Setelah didapatkan diagnosis pasti, maka segera dilakuakan penatalkasanaan diabetes melitus. Hal ini dikarenakan kemungkinan timbulnya komplikasi DM baik akut (koma hipoglikemia, ketoasidosis, koma hiperosmolar nonketotik) maupun kronik (makroangiopati, mikroangiopati, neuropati diabetik, rentan infeksi, kaki diabetik) (Arif Mansjoer dkk, 2005). Untuk meningkatkan berat badan pasien, bisa digunakan diet DM dengan mengonsumsi 40 kalori/kg BB. Obat antidiabetik diberikan untuk meningkatkan sensitivitas insulin dan pelepasan insulin. Pemberian insulin juga tetap harus diberikan untuk mengonterol kadar glukosa darah. Selain itu latihan jasmani juga diperlukan, tapi harus teratur dan terukur.
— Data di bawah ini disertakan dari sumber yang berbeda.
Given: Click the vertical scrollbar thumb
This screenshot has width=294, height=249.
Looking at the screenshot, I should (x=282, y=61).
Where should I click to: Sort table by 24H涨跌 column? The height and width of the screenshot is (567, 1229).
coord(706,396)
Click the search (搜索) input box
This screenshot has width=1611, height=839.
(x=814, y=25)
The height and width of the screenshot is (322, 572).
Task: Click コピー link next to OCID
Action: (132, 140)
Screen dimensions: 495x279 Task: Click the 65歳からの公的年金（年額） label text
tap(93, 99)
Diabetes melitus memerlukan kontrol rutin karena penyakit ini memang tidak bisa sembuh total, tetapi ada suatu penelitian baru  pengobatan DM dengan memperbaiki pankreas menggunakan stem cell.

BAB IV
SIMPULAN DAN SARAN

A.    SIMPULAN
1.      Diabetes Melitus bukan penyakit yang bisa disembuhkan secara total, tetapi hanya bisa dikontrol secara rutin.
2.      Faktor genetik merupakan faktor utama timbulnya diabetes melitus.
3.      Dabetes melitus dan insipidus memiliki gejala yang hampir sama, tetapi menimbulkan pengaruh yang berbeda.
4.      Keterlambatan penanganan DM mengakibatkan komplikasi akut maupun kronik.
5.      Penatalaksanaan diabetes melitus disesuaikan dengan kebutuhan pasien.

B.     SARAN
1.      Jika memiliki genetik DM, kontrol baik-baik asupan tipa hari.
2.      Biasakan olahraga secara teratur dan terukur.
3.      Segera ditindaklanjuti apabila timbul gejala-gejala DM.

DAFTAR PUSTAKA

Dorland, W.A. Newman. 2006. Kamus Kedokteran Dorland-Edisi 29. Jakarta: EGC.
 Gustaviani, Reno. 2007. Diagnosis dan Klasifikasi Diabetes Melitus. Buku Ajar Ilmu Penyakit Dalam Jilid III. Jakarta: EGC.
 Guyton, A.C., John E. Hall, 1997. Buku Ajar Fisiologi Kedokteran. Jakarta: EGC.
 Mansjoer Arif dkk. 2005. kapita Selekta Kedokteran Edisi 3 Jilid I. Jakarta: Mdia Aesculapius.
 Subekti, Imam dan Asman Boedi Santoso. 2007. Diabetes Insipidus. Buku Ajar Ilmu Penyakit Dalam Jilid III. Jakarta: EGC.